La querelle fra neuroscienze e scienze umanistiche, psicologia in primis, sull’autonomia della coscienza rispetto al cervello non accenna ad esaurirsi. Anzi, gli innegabili passi in avanti delle prime nell’indagine sui meccanismi cerebrali non fanno che rafforzare nei ricercatori la convinzione del primato del neurologico sullo psichico. Patricia S. Churchland, settantatreenne professoressa di filosofia all’Università della California di San Diego, si è iscritta da tempo a buon diritto in questa pattuglia sempre più nutrita, di cui rappresenta l’ala più estrema.
Ci riferiamo alla corrente del materialismo eliminativo di cui la Churchland è esponente di primissimo piano da oltre trent’anni. La mente per questa scuola di pensiero non è altro che una manifestazione del cervello. Si tratta in buona sostanza di un oggetto da studiare in base alle leggi della fisica, e da eliminare appunto in quanto entità dotata di propria autonomia. Il dualismo mente-corpo viene così superato non nella direzione di una progressiva integrazione dei due aspetti ma della soppressione del primo termine.

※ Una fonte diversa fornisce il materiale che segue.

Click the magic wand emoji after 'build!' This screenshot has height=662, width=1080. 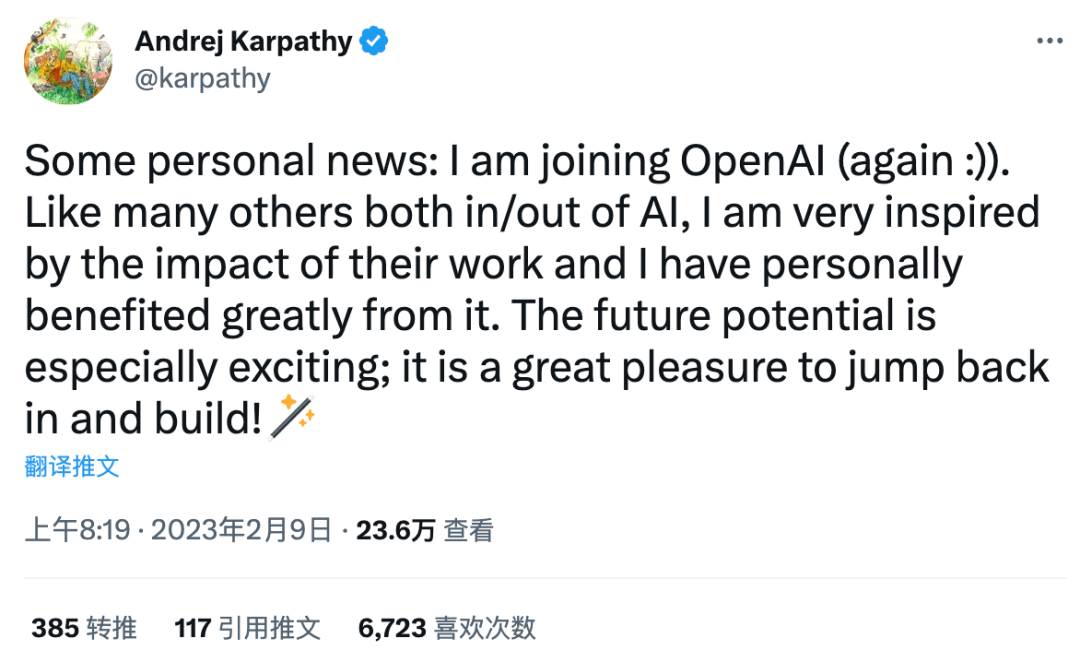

L’ultima fatica della Churchland, “L’io come cervello” (Raffaello Cortina Editore, pagg. 307, euro 28,00) non si discosta dalla linea di pensiero appena esposta. Il processo riduttivo viene applicato in maniera implacabile a tutti gli aspetti della vita psichica in una visione, ci si passi l’iperbole, “pavloviana”, nel senso che ogni manifestazione psichica viene letta come una risposta più o meno consapevole agli stimoli esterni. Aggressività, sessualità, paura: la coscienza è ricondotta alle emozioni primarie, in un processo di “elementarizzazione” che arriva a inquietanti quanto riduttivi confronti tra l’uomo e gli altri mammiferi.
Se la coscienza è tutto questo, ovvio che non sia difficile stabilire il primato del cervello, ma la coscienza per fortuna non è solo questo. E’ consapevolezza del proprio essere e del proprio interagire con l’Altro e con il mondo, è progettualità, è desiderio. Pur riconoscendo nell’attività cerebrale la fonte primaria, è altrettanto evidente l’irriducibilità di certi processi esclusivamente alla quantità e alla qualità della mediazione dei neurotrasmettitori fra i vari neuroni.
La strada imboccata dalla Churchland porta invece in un vicolo cieco: il suo organicismo esasperato non ha né il metodo né il respiro scientifico di Antonio Damasio, autore di costruzioni ben più significative sul versante delle neuroscienze. Il suo “L’io come cervello” ci sembra in conclusione un libro francamente “perdibile”.